Task requirements
Which lines run from the line containing "Task: Click the Syrian Arab Republic flag" through the end of the records below? Reproduce them exactly, and nothing else.

Working data
'''

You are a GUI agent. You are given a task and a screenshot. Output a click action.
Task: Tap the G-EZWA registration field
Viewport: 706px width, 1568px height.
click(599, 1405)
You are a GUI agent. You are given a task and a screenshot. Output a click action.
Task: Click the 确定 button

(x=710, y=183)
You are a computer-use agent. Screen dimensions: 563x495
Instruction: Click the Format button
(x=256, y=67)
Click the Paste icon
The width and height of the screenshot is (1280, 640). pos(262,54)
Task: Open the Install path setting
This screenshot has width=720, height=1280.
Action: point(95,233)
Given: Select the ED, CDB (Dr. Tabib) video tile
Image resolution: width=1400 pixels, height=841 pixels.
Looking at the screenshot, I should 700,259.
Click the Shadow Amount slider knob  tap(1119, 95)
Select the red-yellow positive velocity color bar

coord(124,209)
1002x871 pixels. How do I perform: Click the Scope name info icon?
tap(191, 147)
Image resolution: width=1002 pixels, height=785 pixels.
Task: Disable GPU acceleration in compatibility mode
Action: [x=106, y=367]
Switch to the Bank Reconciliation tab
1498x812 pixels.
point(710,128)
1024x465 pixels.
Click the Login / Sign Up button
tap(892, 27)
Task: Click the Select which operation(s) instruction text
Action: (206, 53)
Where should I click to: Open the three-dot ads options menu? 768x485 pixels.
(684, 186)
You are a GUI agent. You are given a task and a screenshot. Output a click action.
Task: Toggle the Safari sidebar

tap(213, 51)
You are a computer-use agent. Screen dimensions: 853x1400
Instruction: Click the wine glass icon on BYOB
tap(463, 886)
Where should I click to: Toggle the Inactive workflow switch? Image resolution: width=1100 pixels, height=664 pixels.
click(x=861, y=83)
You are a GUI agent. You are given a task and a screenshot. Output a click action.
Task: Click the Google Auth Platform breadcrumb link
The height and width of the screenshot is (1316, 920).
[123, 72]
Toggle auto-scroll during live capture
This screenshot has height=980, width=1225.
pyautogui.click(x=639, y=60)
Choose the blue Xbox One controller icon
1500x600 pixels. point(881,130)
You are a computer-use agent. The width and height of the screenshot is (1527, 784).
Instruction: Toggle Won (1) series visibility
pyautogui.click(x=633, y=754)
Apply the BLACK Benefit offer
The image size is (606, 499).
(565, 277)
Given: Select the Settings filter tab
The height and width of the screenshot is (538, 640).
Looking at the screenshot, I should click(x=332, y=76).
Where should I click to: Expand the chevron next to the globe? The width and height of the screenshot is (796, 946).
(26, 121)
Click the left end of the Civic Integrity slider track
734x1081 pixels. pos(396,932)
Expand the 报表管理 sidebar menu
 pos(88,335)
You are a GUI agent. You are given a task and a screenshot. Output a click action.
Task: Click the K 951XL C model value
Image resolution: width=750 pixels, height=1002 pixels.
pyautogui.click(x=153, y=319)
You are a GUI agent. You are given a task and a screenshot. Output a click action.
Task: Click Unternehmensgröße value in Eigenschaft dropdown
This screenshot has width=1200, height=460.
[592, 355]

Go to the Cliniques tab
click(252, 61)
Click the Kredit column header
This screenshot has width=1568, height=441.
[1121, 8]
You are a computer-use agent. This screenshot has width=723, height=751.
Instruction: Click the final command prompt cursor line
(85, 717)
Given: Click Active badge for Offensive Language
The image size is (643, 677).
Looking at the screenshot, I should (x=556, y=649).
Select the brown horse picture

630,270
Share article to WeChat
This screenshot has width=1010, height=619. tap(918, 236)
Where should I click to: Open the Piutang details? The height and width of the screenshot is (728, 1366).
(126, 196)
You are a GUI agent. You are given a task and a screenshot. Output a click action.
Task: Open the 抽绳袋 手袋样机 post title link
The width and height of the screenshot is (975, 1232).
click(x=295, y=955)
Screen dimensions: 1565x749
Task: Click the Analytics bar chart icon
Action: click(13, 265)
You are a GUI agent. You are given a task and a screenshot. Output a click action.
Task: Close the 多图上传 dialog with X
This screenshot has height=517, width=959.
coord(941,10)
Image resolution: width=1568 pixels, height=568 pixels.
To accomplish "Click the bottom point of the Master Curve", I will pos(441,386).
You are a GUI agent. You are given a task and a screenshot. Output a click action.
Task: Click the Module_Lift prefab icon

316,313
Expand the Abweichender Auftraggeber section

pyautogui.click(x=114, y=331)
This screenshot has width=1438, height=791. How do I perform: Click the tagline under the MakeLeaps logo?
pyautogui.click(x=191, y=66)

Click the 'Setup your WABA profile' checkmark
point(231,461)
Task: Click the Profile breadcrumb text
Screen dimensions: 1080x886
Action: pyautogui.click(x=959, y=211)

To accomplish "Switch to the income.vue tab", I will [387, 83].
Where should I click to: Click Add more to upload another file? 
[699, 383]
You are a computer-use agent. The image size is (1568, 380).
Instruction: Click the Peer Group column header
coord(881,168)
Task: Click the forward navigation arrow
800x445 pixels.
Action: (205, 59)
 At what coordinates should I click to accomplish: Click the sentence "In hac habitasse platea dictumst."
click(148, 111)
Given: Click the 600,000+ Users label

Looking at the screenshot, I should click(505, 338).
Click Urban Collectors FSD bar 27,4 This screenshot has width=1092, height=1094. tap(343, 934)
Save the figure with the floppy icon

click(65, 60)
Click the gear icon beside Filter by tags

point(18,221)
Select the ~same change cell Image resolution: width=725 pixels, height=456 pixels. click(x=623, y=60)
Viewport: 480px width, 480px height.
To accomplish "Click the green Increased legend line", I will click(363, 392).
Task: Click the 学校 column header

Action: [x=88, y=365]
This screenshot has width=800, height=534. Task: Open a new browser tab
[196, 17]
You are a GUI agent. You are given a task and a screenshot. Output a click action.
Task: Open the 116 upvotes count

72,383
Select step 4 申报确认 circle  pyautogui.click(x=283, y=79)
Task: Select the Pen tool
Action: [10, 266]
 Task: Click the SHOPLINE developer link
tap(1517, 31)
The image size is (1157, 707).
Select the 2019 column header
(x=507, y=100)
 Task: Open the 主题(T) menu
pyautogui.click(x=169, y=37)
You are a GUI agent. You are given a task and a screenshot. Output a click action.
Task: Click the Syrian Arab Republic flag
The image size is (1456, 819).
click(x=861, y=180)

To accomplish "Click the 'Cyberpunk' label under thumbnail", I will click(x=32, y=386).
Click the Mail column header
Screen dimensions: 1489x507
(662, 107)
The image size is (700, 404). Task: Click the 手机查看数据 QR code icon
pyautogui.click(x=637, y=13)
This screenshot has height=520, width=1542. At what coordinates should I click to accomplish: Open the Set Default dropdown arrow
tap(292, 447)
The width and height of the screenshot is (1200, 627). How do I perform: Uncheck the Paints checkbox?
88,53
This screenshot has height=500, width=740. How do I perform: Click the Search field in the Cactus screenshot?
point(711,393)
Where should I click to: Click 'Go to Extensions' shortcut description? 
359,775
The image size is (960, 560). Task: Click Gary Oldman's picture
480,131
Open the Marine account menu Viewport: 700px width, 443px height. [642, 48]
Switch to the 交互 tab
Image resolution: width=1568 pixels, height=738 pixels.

'''

Exercise output
Task: Click the Syrian Arab Republic flag
The image size is (1456, 819).
click(x=861, y=180)

To accomplish "Click the 'Cyberpunk' label under thumbnail", I will click(x=32, y=386).
Click the Mail column header
Screen dimensions: 1489x507
(662, 107)
The image size is (700, 404). Task: Click the 手机查看数据 QR code icon
pyautogui.click(x=637, y=13)
This screenshot has height=520, width=1542. At what coordinates should I click to accomplish: Open the Set Default dropdown arrow
tap(292, 447)
The width and height of the screenshot is (1200, 627). How do I perform: Uncheck the Paints checkbox?
88,53
This screenshot has height=500, width=740. How do I perform: Click the Search field in the Cactus screenshot?
point(711,393)
Where should I click to: Click 'Go to Extensions' shortcut description? 
359,775
The image size is (960, 560). Task: Click Gary Oldman's picture
480,131
Open the Marine account menu Viewport: 700px width, 443px height. [642, 48]
Switch to the 交互 tab
Image resolution: width=1568 pixels, height=738 pixels.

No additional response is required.